1.5 percent housing levy pay cut for workers to start March

Transport CS James Macharia. FILE PHOTO | JEFF ANGOTE | NMG 

Formally employed workers could start paying a 1.5 percent salary deduction beginning March 1 to finance construction of cheap houses by the State.

Transport, Housing and Infrastructure Cabinet Secretary James Macharia Tuesday said the government has reached an agreement with the workers’ union, which will pave the way for an end to court injunctions that had stopped the deduction.

“We had injunctions that halted the process, but the parties have agreed to withdraw them so we are ready to proceed with the project,” said Mr Macharia in Nyeri during an inspection of ongoing public projects in the county.

Employment and Labour Relations Court Judge Hellen Wasilwa had granted the order to halt the deductions following an urgent application by the workers’ umbrella body, the Central Organisation of Trade Unions (Cotu) in December.

Cotu secretary-general Francis Atwoli had faulted the tax, saying there was no public consultation before its implementation.

The levy is to be deducted from each employee’s basic salary and remitted to the National Housing Development Fund (NHDF).

Cotu has, however, not made public its position on the matter.

An application filed by the Ministry of Housing asking the court to lift the injunction against the deduction comes at a time when Cotu wants Housing principal secretary Charles Hinga to be found in contempt of violating the very same orders.

Cotu argues that despite knowledge of the order, the PS proceeded to place an advertisement in the local dailies on December 24, inviting certain organisations to forward the names of their nominees to be considered for appointment to the Housing Fund Advisory Board.


Cotu, through lawyer Philip Omoiti, argues that failure to carry out the orders as directed was in total disregard and disobedience of court, and that the union is aggrieved by such disobedience by the PS.

“Good order and the rule of law demands that a court order is obeyed,” argues Mr Omoiti.

Separately, the Federation of Kenya Employers (FKE) has also obtained orders stopping the same ministry from proceeding with the planned appointment of members to the Housing Fund Advisory Board.

The case will be heard on February 26.

According to Mr Macharia, construction of the housing units should begin in a few weeks after the start of the March 1 deductions.

“The project is now clear and will be launched in a few weeks.
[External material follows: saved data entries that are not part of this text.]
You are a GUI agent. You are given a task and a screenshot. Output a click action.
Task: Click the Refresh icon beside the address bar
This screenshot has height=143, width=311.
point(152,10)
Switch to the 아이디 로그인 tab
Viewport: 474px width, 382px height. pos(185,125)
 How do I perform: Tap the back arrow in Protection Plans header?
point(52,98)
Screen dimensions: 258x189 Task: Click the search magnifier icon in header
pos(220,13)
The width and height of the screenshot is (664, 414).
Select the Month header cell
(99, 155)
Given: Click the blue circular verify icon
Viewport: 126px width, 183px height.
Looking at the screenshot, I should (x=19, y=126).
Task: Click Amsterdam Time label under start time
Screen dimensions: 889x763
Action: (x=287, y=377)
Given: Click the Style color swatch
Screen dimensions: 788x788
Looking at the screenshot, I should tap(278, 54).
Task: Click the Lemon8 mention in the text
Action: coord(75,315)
The first 2,000 units will be constructed in Park Road in Nairobi,” he said.

Mr Macharia said that those who do not benefit from the housing project will get their money back at retirement.

“Those who do not get a house or already have one will get their money back when they retire. The only money that will not be refunded is the employers’ deduction,” he said.

The 1.5 percent levy on salaries is expected to generate about Sh57 billion a year, from about 2.5 million salaried Kenyans, with additional revenue expected to come from voluntary contributors.

Although the initial plans projected the construction of half a million houses, Mr Macharia said that local and international developers have expressed interest in putting up to one million units. It is estimated the project will to cost up to Sh1.5 trillion.

“Actually one investor has expressed interest to fund 100,000 units. The project is no longer a vision, but a reality,” Mr Macharia said.

The government intends to spread the project to other regions including Nyeri, which will get 2,000 units.